YOUR INSTRUCTIONS –
Could you reproduce the genome editing guide for health professionals word for word, from start to finish?
START DOCUMENT EXCERPT
With genome editing hitting the headlines, patients may have questions about its applications. Here’s our concise guide for health professionals
As noted in that piece, genome editing has had plenty of press coverage in the past few years, especially since Crispr entered the public consciousness. As a result, healthcare practitioners may find themselves faced with questions by patients, especially if they have concerns relating to a serious genetic condition.
Here, we cover some of the pertinent facts and details that might prove useful when talking to patients or the public about genome editing.
Is genome editing being used in clinical practice?
The short answer is no. While it has been used in both research and clinical treatment, research uses of genome editing are much more widespread and better developed.
Research uses include creating customised cell lines and model organisms for basic research into gene function and interactions, as well as Dr Kathy Niakan’s work at The Crick on human embryos to better understand the role of genes in the very earliest stages of human development. Customised cell lines and mice are also used in drug development and targeting, allowing researchers to understand how, for example, cancers with different mutations respond to different therapies.
Clinical uses have tended to be experimental, rather than part of routine treatment. Clinical applications are showing promise where patients’ stem cells can be extracted, edited and then returned to the patient. The best examples have been with skin cells (junctional epidermolysis bullosa) and blood cells (ADA-SCID). Although promising, these are not yet standard treatments, although a SCID (severe combined immunodeficiency) treatment has become the first genome editing treatment to win marketing approval in Europe.
What has genome editing been used for already?
As well as the examples above, another clinical application that was successful was the use of edited T cells to cure two young children with leukemia. In this instance, the cells were not those of the patients but had been edited so that the patients’ own immune systems would not destroy them.
END DOCUMENT EXCERPT
START DATASET RECORDS
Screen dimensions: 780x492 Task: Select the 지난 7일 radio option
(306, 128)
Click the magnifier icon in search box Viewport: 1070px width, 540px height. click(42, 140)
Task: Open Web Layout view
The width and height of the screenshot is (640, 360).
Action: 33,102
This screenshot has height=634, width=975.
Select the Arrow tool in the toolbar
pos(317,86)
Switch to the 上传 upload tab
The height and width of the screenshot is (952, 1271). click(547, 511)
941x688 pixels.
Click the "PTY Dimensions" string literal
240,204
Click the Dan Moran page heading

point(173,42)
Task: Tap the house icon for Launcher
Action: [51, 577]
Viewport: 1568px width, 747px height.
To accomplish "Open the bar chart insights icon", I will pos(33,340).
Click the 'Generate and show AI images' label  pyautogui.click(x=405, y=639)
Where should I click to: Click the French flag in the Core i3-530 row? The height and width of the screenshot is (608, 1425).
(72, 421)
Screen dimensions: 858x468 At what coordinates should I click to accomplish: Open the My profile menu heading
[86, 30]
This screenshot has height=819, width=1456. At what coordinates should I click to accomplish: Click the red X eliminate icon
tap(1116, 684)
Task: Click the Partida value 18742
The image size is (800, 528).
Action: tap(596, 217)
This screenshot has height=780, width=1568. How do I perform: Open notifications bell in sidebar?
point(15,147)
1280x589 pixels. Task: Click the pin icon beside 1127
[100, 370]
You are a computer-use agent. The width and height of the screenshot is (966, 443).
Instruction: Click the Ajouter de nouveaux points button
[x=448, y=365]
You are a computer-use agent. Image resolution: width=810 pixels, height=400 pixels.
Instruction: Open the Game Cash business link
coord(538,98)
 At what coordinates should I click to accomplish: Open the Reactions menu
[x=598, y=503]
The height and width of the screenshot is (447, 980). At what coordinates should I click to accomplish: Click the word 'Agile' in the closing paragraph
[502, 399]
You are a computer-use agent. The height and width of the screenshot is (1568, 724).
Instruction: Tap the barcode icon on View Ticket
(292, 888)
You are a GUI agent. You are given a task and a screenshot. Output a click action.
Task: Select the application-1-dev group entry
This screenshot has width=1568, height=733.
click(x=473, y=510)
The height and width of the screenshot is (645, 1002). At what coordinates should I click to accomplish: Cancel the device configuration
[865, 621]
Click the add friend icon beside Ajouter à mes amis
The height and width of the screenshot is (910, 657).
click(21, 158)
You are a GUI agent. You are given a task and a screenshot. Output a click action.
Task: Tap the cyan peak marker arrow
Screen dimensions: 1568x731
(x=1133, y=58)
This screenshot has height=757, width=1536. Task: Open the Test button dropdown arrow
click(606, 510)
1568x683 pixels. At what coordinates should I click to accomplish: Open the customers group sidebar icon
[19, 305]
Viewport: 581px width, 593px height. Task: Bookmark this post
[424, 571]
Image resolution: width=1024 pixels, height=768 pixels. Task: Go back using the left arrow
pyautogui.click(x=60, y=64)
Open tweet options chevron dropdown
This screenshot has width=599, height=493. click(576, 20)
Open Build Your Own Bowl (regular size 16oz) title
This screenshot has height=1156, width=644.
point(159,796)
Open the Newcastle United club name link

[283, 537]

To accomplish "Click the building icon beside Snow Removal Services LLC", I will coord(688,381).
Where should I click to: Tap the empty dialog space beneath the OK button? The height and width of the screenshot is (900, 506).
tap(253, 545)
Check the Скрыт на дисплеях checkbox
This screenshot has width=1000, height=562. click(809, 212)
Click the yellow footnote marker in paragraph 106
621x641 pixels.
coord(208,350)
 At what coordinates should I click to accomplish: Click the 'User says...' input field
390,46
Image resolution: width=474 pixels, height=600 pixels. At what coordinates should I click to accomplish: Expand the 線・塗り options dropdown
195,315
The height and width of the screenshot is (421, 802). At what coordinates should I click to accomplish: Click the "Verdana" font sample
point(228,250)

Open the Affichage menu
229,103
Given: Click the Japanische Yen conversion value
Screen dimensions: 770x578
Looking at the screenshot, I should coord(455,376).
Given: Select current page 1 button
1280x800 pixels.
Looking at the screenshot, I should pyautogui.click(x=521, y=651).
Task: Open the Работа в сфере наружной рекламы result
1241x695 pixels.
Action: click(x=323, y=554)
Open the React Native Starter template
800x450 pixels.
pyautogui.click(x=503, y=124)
END DATASET RECORDS
TASK ANSWER –
With genome editing hitting the headlines, patients may have questions about its applications. Here’s our concise guide for health professionals
As noted in that piece, genome editing has had plenty of press coverage in the past few years, especially since Crispr entered the public consciousness. As a result, healthcare practitioners may find themselves faced with questions by patients, especially if they have concerns relating to a serious genetic condition.
Here, we cover some of the pertinent facts and details that might prove useful when talking to patients or the public about genome editing.
Is genome editing being used in clinical practice?
The short answer is no. While it has been used in both research and clinical treatment, research uses of genome editing are much more widespread and better developed.
Research uses include creating customised cell lines and model organisms for basic research into gene function and interactions, as well as Dr Kathy Niakan’s work at The Crick on human embryos to better understand the role of genes in the very earliest stages of human development. Customised cell lines and mice are also used in drug development and targeting, allowing researchers to understand how, for example, cancers with different mutations respond to different therapies.
Clinical uses have tended to be experimental, rather than part of routine treatment. Clinical applications are showing promise where patients’ stem cells can be extracted, edited and then returned to the patient. The best examples have been with skin cells (junctional epidermolysis bullosa) and blood cells (ADA-SCID). Although promising, these are not yet standard treatments, although a SCID (severe combined immunodeficiency) treatment has become the first genome editing treatment to win marketing approval in Europe.
What has genome editing been used for already?
As well as the examples above, another clinical application that was successful was the use of edited T cells to cure two young children with leukemia. In this instance, the cells were not those of the patients but had been edited so that the patients’ own immune systems would not destroy them.